● **What you have to do**
Where the records below reach the line containing "Image resolution: width=642", start transcribing, and end with the line containing "Click 2020 on the historical range strip", exactly and with nothing else added.

● **Exercise data**
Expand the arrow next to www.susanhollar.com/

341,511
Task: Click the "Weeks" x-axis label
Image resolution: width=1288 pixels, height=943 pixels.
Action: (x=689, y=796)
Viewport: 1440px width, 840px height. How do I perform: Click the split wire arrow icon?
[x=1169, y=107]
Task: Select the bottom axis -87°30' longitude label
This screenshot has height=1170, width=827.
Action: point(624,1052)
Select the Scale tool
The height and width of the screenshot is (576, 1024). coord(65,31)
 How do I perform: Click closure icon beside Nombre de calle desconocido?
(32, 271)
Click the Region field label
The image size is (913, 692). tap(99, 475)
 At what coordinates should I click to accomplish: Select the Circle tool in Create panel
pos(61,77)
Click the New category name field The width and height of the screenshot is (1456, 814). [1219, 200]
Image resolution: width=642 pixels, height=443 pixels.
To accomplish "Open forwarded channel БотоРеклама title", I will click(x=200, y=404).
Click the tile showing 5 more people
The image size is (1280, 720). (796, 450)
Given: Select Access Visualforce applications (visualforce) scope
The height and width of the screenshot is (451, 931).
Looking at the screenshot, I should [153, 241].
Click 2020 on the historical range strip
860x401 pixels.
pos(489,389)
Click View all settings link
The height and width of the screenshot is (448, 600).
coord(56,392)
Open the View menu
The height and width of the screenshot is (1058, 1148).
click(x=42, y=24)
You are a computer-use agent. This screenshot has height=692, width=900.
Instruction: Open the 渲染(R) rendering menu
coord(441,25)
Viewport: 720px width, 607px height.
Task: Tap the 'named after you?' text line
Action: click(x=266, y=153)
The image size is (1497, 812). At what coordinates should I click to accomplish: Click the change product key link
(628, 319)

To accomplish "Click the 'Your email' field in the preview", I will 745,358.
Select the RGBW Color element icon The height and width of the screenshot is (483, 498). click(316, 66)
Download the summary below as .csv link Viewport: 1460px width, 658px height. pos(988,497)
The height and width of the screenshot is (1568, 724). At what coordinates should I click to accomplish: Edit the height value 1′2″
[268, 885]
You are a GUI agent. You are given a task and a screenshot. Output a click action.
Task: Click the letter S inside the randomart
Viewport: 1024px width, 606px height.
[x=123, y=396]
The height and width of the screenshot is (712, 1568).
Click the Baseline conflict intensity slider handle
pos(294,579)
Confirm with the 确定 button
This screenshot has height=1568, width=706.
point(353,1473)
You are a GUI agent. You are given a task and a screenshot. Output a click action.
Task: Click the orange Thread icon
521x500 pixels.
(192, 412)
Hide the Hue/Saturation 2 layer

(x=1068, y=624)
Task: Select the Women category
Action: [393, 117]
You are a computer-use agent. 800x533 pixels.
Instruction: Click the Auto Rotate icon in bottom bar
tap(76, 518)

● **Solution for this exercise**
Image resolution: width=642 pixels, height=443 pixels.
To accomplish "Open forwarded channel БотоРеклама title", I will click(x=200, y=404).
Click the tile showing 5 more people
The image size is (1280, 720). (796, 450)
Given: Select Access Visualforce applications (visualforce) scope
The height and width of the screenshot is (451, 931).
Looking at the screenshot, I should [153, 241].
Click 2020 on the historical range strip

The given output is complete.